YOUR TASK – What you return should be every record, retyped without a single change.

DATA FOR THIS EXERCISE –
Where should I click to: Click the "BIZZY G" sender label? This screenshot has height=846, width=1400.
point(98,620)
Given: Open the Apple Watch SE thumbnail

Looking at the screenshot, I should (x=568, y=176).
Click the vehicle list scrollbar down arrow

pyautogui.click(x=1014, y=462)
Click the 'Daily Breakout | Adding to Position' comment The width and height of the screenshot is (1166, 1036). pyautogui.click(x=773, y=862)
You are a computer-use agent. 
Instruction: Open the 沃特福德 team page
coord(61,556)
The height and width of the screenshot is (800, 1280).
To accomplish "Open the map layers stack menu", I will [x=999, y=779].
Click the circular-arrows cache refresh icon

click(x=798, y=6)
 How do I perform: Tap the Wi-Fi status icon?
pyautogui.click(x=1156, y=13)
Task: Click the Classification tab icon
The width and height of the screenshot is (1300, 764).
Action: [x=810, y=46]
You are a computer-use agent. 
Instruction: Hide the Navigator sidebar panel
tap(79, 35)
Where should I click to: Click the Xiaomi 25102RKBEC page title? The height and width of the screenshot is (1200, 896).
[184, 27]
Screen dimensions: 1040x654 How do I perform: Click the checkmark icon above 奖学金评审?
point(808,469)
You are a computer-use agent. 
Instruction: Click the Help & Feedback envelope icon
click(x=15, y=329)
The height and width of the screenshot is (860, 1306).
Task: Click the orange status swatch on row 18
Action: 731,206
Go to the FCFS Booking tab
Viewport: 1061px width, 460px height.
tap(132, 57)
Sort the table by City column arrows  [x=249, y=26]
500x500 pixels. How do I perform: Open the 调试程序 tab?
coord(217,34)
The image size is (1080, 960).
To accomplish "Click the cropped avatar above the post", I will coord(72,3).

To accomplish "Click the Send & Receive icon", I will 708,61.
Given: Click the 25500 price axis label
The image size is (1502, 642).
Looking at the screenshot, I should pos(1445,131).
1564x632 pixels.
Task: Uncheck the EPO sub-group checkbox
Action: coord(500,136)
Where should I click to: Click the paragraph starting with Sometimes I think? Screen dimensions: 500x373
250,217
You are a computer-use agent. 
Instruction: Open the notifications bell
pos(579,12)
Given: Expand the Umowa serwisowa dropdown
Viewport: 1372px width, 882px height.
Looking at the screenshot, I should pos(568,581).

YOUR RESPONSE –
Where should I click to: Click the "BIZZY G" sender label? This screenshot has height=846, width=1400.
point(98,620)
Given: Open the Apple Watch SE thumbnail

Looking at the screenshot, I should (x=568, y=176).
Click the vehicle list scrollbar down arrow

pyautogui.click(x=1014, y=462)
Click the 'Daily Breakout | Adding to Position' comment The width and height of the screenshot is (1166, 1036). pyautogui.click(x=773, y=862)
You are a computer-use agent. 
Instruction: Open the 沃特福德 team page
coord(61,556)
The height and width of the screenshot is (800, 1280).
To accomplish "Open the map layers stack menu", I will [x=999, y=779].
Click the circular-arrows cache refresh icon

click(x=798, y=6)
 How do I perform: Tap the Wi-Fi status icon?
pyautogui.click(x=1156, y=13)
Task: Click the Classification tab icon
The width and height of the screenshot is (1300, 764).
Action: [x=810, y=46]
You are a computer-use agent. 
Instruction: Hide the Navigator sidebar panel
tap(79, 35)
Where should I click to: Click the Xiaomi 25102RKBEC page title? The height and width of the screenshot is (1200, 896).
[184, 27]
Screen dimensions: 1040x654 How do I perform: Click the checkmark icon above 奖学金评审?
point(808,469)
You are a computer-use agent. 
Instruction: Click the Help & Feedback envelope icon
click(x=15, y=329)
The height and width of the screenshot is (860, 1306).
Task: Click the orange status swatch on row 18
Action: 731,206
Go to the FCFS Booking tab
Viewport: 1061px width, 460px height.
tap(132, 57)
Sort the table by City column arrows  [x=249, y=26]
500x500 pixels. How do I perform: Open the 调试程序 tab?
coord(217,34)
The image size is (1080, 960).
To accomplish "Click the cropped avatar above the post", I will coord(72,3).

To accomplish "Click the Send & Receive icon", I will 708,61.
Given: Click the 25500 price axis label
The image size is (1502, 642).
Looking at the screenshot, I should pos(1445,131).
1564x632 pixels.
Task: Uncheck the EPO sub-group checkbox
Action: coord(500,136)
Where should I click to: Click the paragraph starting with Sometimes I think? Screen dimensions: 500x373
250,217
You are a computer-use agent. 
Instruction: Open the notifications bell
pos(579,12)
Given: Expand the Umowa serwisowa dropdown
Viewport: 1372px width, 882px height.
Looking at the screenshot, I should pos(568,581).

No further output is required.